Problem details >>
Please reproduce the records from the line with "The height and width of the screenshot is (665, 1013)." through the line with "point(120,283)", leaving out the pictures.

━━ Records shown ━━

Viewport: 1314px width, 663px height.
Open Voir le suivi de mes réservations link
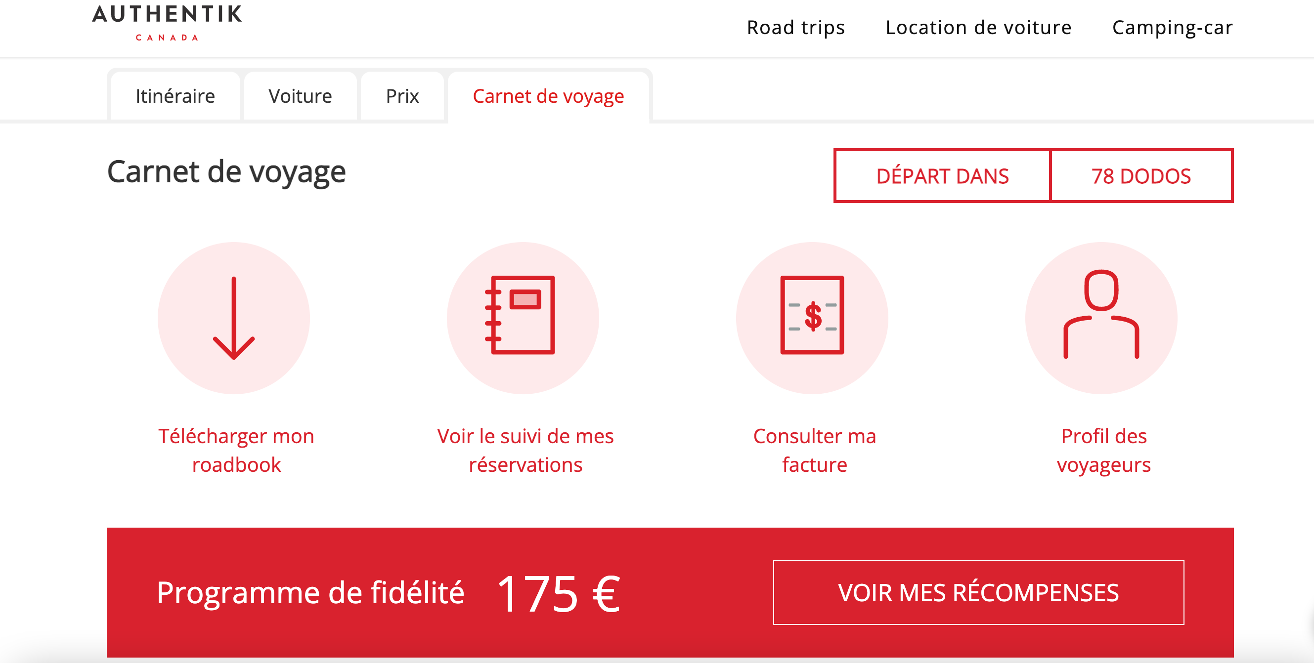525,450
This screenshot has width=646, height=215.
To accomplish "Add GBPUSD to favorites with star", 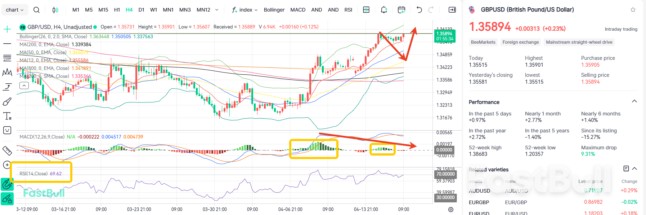I will [633, 10].
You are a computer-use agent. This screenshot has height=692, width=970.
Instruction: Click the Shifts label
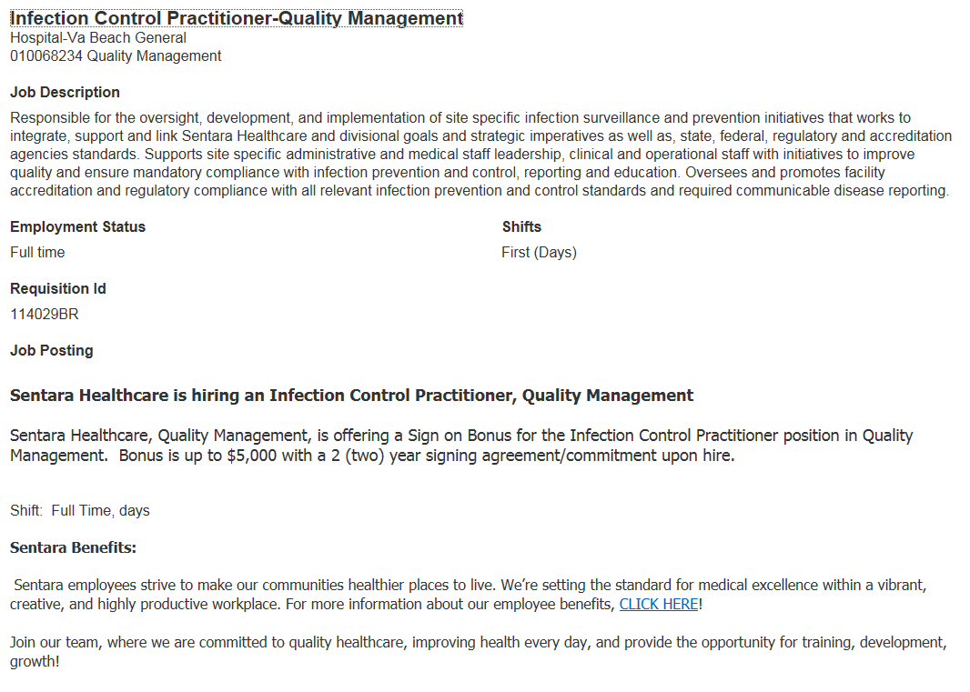tap(521, 227)
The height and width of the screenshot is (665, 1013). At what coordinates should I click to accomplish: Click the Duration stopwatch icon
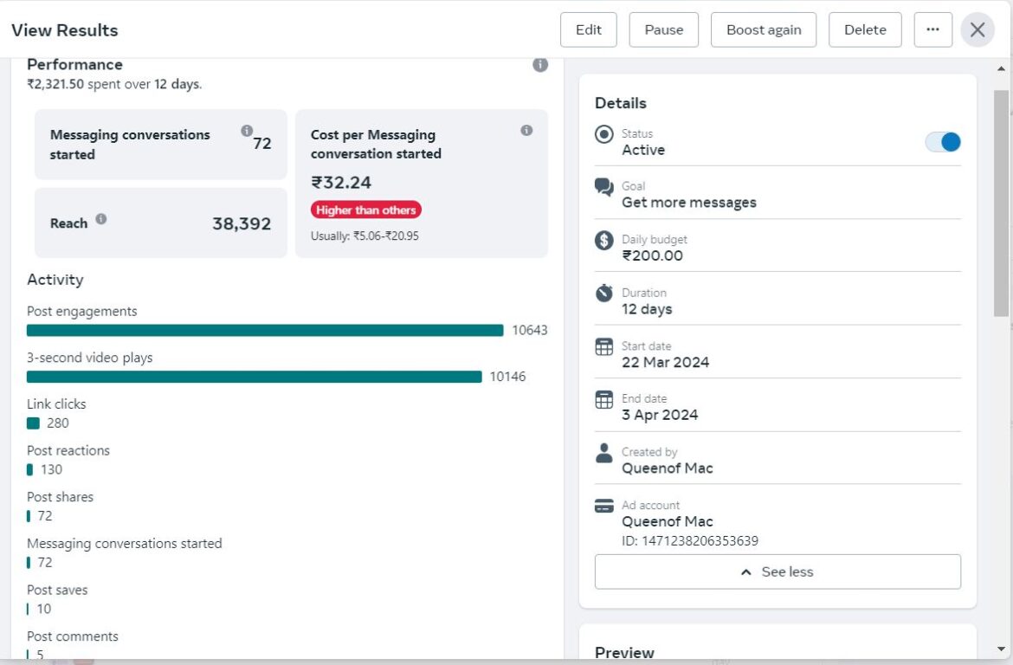click(604, 294)
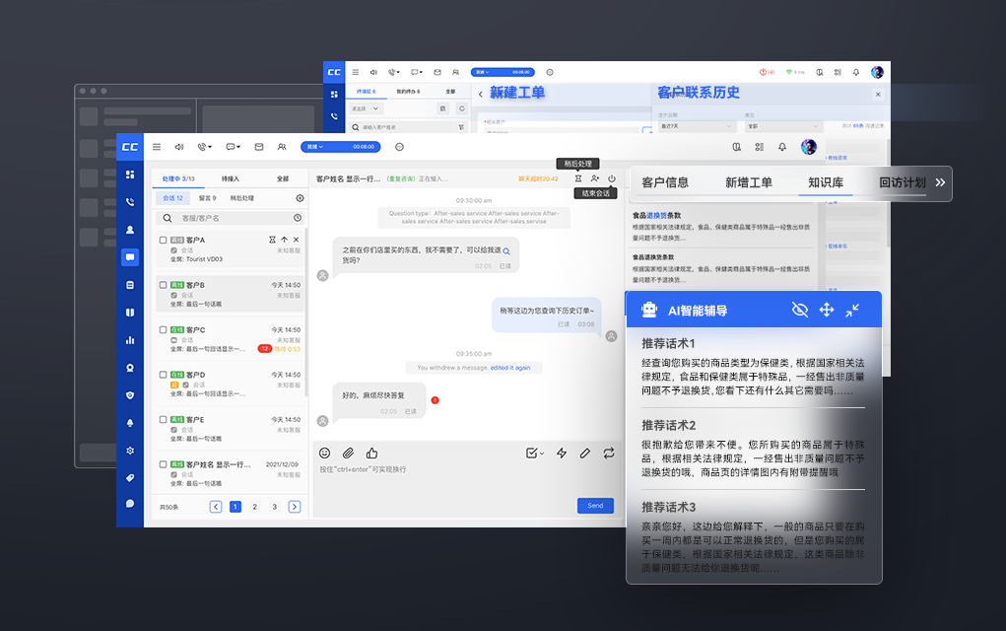The height and width of the screenshot is (631, 1006).
Task: Expand the chat icon dropdown in the toolbar
Action: 234,146
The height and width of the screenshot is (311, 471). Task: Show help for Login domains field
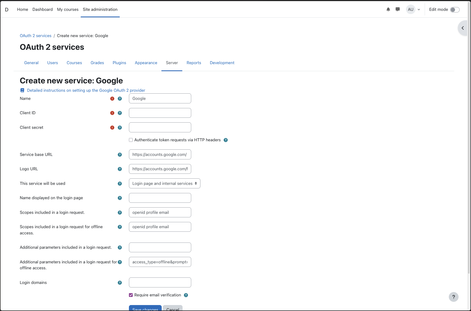point(120,283)
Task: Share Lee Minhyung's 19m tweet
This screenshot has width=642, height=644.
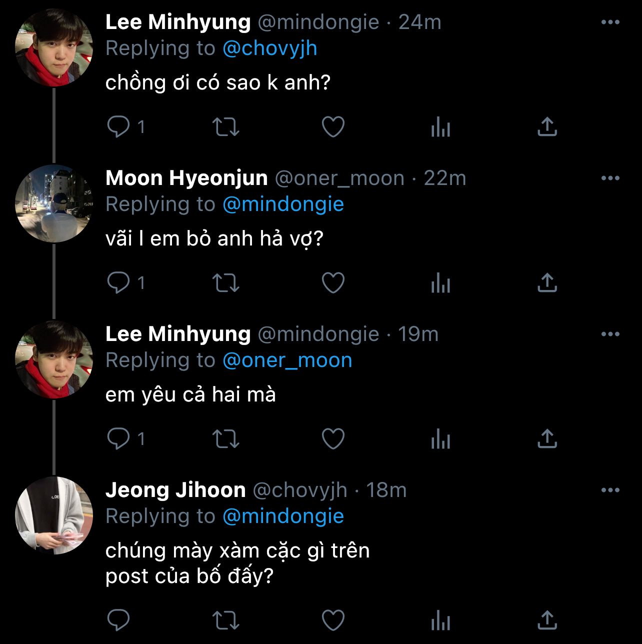Action: coord(547,439)
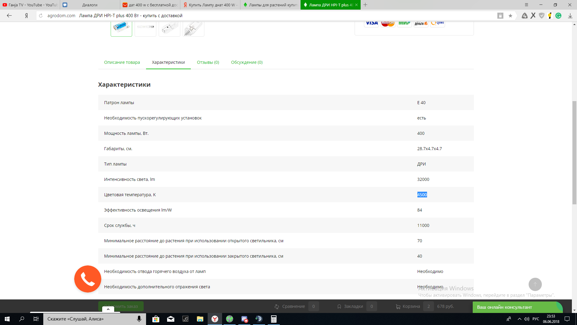Click the Alice microphone icon
The height and width of the screenshot is (325, 577).
point(139,319)

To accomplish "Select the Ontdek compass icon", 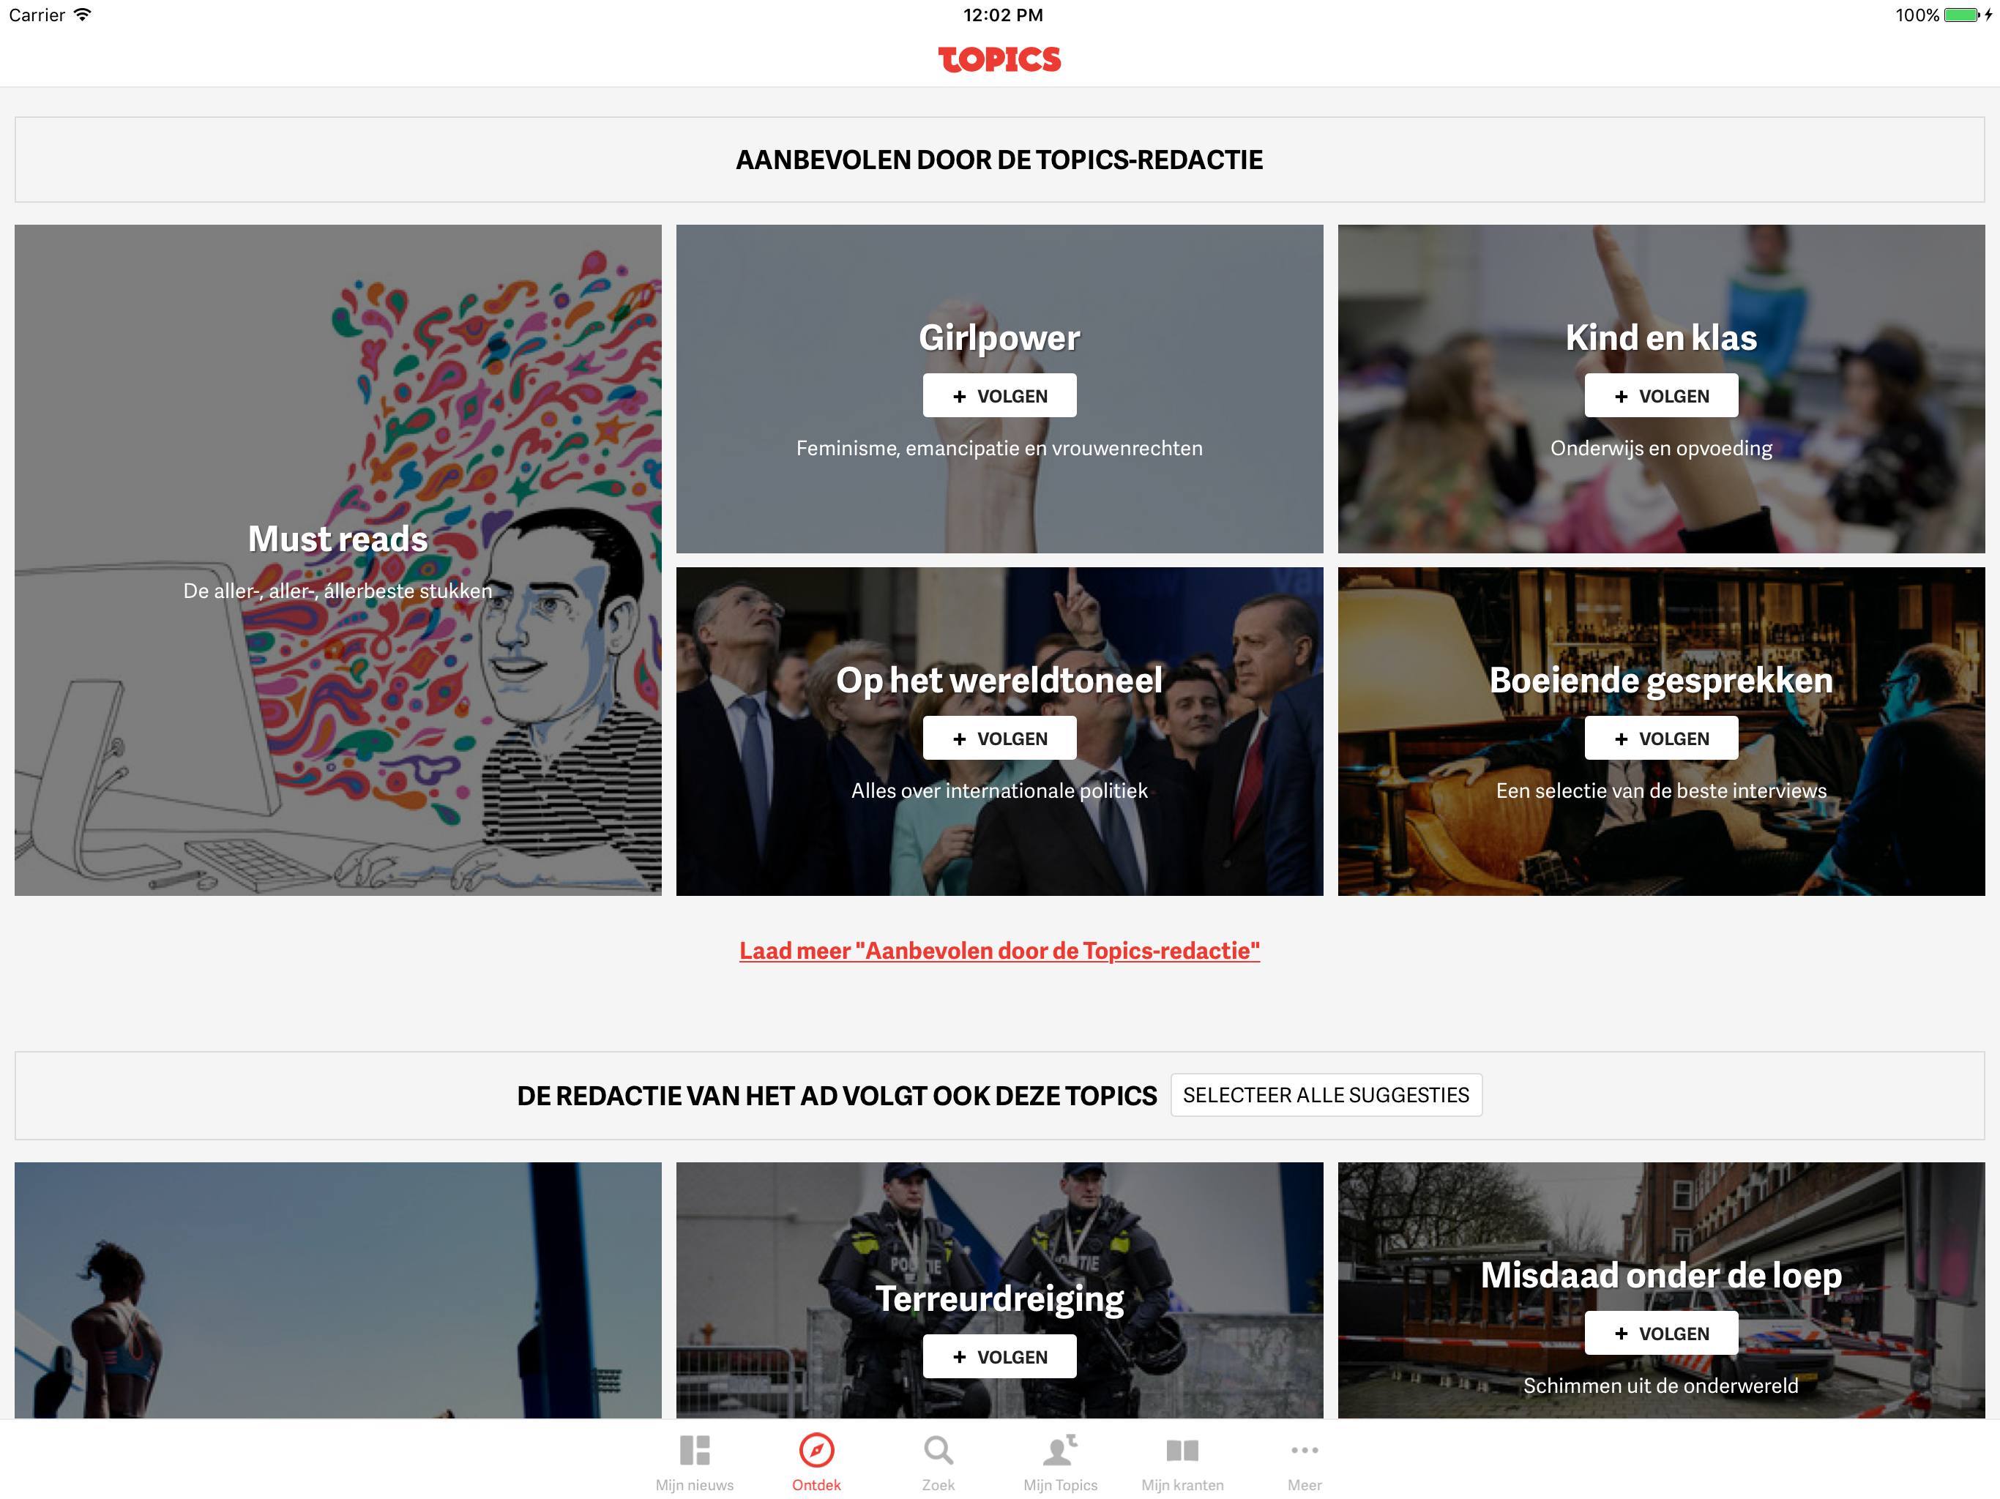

━━━

Answer to this exercise >>
The height and width of the screenshot is (665, 1013). At what coordinates should I click to accomplish: Click the Duration stopwatch icon
click(604, 294)
The height and width of the screenshot is (631, 1006).
Task: Expand the chat icon dropdown in the toolbar
Action: 234,146
The height and width of the screenshot is (311, 471). Task: Show help for Login domains field
point(120,283)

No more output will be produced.